* _WHAT IS ASKED_
- A) Using the text on debt, decide whether each statement agrees with it: (i) overdependence on debt usually develops suddenly; (ii) rent is listed among the everyday expenses that loans may begin to cover; (iii) a loan can help pay for education. Answer yes or no for each and quote the words from the text that decide it.
- B) Pick up the text on debt after its last sentence and keep writing it.

* _GIVEN TEXT_
Debt is not always a bad thing. In many cases, it can be a useful financial tool. A loan can help you start a business, pay for education, buy a home, or smooth out short-term cash flow challenges. Used strategically, debt can support growth and opportunity.

The problem begins when debt quietly shifts from being a tool to becoming a lifeline.

Overdependence on debt rarely happens suddenly. It usually develops gradually through small decisions that slowly normalise borrowing. Recognising the warning signs early can help you regain control before the situation becomes financially overwhelming.

Here are some signs that debt may be playing a larger role in your finances than it should.

You Borrow to Cover Everyday Expenses

One of the clearest warning signs is when borrowing becomes a routine way to handle ordinary monthly expenses.

Debt should ideally be used for large or strategic needs, not daily survival. When loans begin to cover groceries, transport, rent, or utility bills, it often signals that your income and spending are out of balance.

Over time, this creates a cycle where each month begins with repayments from the previous one. 

Your Salary Is Already Committed Before It Arrives

Another sign of overdependence on debt is when most of your salary is already allocated to loan repayments before it even hits your account.

* _SOURCE MATERIAL_
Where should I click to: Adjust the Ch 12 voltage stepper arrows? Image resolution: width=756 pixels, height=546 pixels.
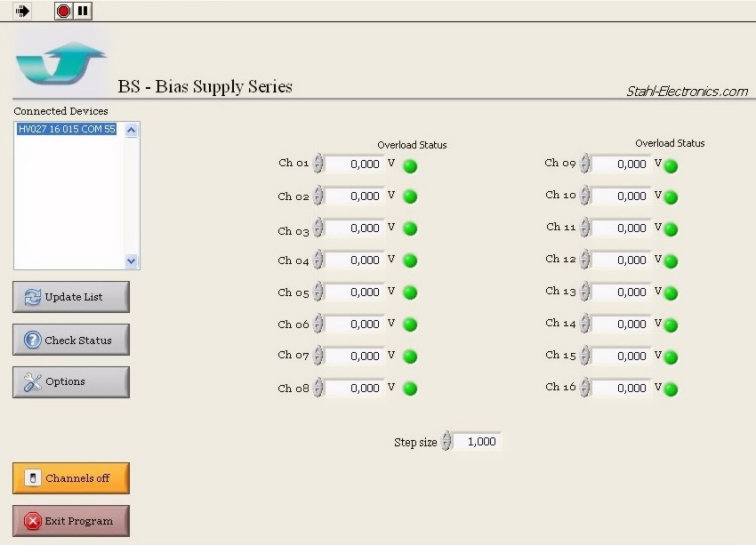point(586,260)
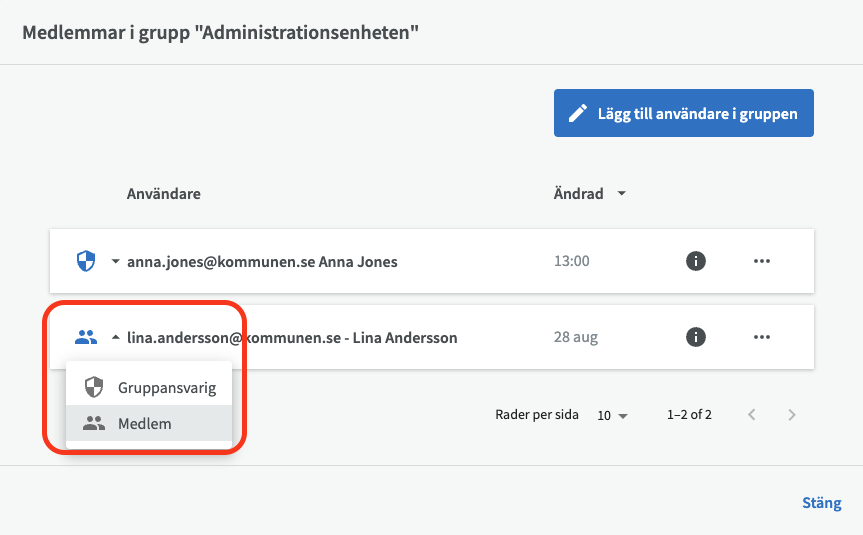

* _RESULTS IN ORDER_
- A)
(i) No: "Overdependence on debt rarely happens suddenly."
(ii) Yes: "When loans begin to cover groceries, transport, rent, or utility bills"
(iii) Yes: "A loan can help you start a business, pay for education, buy a home, or smooth out short-term cash flow challenges."

- B)
When debt consistently consumes a large portion of your income, your financial flexibility shrinks. Unexpected expenses become harder to manage, increasing the temptation to borrow again.

You Are Taking New Loans to Pay Old Ones

Borrowing to repay existing debt is a major red flag. This usually starts with good intentions. Someone may take a new loan to settle another one and reduce pressure. But if it happens repeatedly, it often means the underlying financial gap has not been solved.

Over time, the total debt burden grows, even if individual loans appear manageable. The result is a cycle where new borrowing becomes the only way to maintain repayments.

Borrowing Feels Normal and Routine

If taking a loan becomes the default solution whenever money runs short, it may indicate that credit has become embedded in your lifestyle. Digital loans, overdrafts, and short-term credit facilities make borrowing quick and convenient, which can normalise it even further.

While occasional borrowing is understandable, relying on it regularly can weaken financial stability over time.

You Feel Financial Pressure Even When Income Has Increased

If salary increases or new income streams do not improve your financial breathing room, debt may be absorbing most of the extra money. Higher repayments, accumulated balances, or interest charges can quietly consume what should have been financial progress.

This situation often leaves people wondering why they still feel financially strained despite earning more.

You Avoid Looking at Your Total Debt

When debt becomes uncomfortable to confront, some people stop checking balances or calculating how much they owe in total. The focus shifts to managing individual repayments instead of understanding the overall financial picture.

Unfortunately, ignoring the full picture does not reduce the obligation. It only delays necessary adjustments.

What Overdependence on Debt Really Means

Overdependence on debt does not necessarily mean someone is irresponsible. In many cases, it reflects structural pressures such as rising living costs, income instability, or financial emergencies.

However, when debt becomes the main solution to recurring financial gaps, it often signals that the system around your money needs adjustment.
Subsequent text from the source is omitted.